The feature was clearly designed for the ray-tracing use case, where the waves are independent and really shouldn't run into deadlocks as long as one wave can continue. That's why they have the deadlock avoidance mode, it guarantees one wave will always continues.

I believe they are using this to store the BVH traversal stack in registers, with allocation size depending on traversal depth. Eventually all the rays in the wave will hit or miss and free those registers.

Busy waiting is only the naive solution. I bet they went with the software based solution so they can experiment with other approaches. Such as dynamically switching to the previous approach of a stack in shared-memory when registers run out.

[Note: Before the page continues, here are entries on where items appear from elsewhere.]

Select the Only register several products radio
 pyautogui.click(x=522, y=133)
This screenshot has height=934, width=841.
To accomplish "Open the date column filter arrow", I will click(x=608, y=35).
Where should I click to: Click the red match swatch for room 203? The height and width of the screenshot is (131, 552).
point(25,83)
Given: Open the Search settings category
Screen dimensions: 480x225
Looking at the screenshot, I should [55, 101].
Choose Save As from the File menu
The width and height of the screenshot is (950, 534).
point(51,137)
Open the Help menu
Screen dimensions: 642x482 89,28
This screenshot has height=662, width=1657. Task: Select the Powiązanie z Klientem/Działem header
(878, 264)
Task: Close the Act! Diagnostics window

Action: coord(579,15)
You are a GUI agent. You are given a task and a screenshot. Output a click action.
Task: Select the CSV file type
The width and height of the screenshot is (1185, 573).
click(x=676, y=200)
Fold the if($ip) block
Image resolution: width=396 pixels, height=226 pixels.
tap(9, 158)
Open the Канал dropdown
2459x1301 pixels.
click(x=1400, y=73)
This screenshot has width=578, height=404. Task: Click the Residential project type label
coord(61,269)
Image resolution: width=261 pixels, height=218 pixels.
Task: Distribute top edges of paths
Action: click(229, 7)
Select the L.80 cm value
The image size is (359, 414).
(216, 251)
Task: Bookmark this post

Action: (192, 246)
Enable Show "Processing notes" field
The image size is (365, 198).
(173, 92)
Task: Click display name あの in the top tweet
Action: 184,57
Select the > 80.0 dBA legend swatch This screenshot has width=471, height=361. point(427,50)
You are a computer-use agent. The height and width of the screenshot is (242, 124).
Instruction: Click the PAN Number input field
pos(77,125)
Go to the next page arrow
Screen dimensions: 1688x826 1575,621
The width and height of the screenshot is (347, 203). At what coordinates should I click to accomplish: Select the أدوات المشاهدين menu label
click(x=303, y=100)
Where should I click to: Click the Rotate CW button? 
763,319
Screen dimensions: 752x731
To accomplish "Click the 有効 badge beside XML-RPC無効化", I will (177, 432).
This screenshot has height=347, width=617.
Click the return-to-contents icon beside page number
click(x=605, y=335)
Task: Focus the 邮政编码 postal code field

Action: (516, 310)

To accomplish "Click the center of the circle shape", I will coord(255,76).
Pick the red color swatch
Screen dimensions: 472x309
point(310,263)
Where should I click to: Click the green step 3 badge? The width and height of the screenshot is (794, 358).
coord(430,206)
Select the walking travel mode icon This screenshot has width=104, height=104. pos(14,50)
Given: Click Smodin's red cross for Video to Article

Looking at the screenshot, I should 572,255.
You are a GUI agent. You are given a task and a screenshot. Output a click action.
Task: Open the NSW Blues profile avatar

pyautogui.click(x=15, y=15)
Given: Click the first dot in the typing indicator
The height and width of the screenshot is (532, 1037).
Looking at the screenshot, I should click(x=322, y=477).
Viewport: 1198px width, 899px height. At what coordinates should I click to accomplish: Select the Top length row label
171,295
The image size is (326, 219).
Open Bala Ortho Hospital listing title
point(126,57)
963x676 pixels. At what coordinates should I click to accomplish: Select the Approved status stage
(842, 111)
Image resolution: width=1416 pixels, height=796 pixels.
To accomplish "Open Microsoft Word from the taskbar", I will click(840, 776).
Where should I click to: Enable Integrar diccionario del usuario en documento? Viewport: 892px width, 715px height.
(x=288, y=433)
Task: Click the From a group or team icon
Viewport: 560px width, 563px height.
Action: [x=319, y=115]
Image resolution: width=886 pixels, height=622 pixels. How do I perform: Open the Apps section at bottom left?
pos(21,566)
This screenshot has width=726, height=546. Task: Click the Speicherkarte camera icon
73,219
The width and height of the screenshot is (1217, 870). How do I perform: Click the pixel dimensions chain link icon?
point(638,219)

Or maybe they can sort the rays, moving the long-running rays out, grouping them together into waves dedicated for deep traversal.

phire · 2025-04-06T04:10:24 1743912624

Actually, I'm wrong.

AMD's deep dive [1] says register use is low during BVH traversal, so they are still using shared memory for the stack. According to the ISA doc [2] they have a special mode for the stack that overwrites older entries instead of overflowing and a fallback stackless mode.

So the register allocation is actually increased when invoking the hit shader, allowing each hit shader to use a different number of VGPRs, spinning is probably the most logical approach. They probably don't even need the deadlock avoidance mode with their current implementation, which seems to allocate the full set of registers when calling the hit shader and only free them at the end.

[1] https://www.techpowerup.com/review/amd-radeon-rx-9070-series...

[2] See 12.5.3. DS Stack Operations for Ray Tracing - https://www.amd.com/content/dam/amd/en/documents/radeon-tech...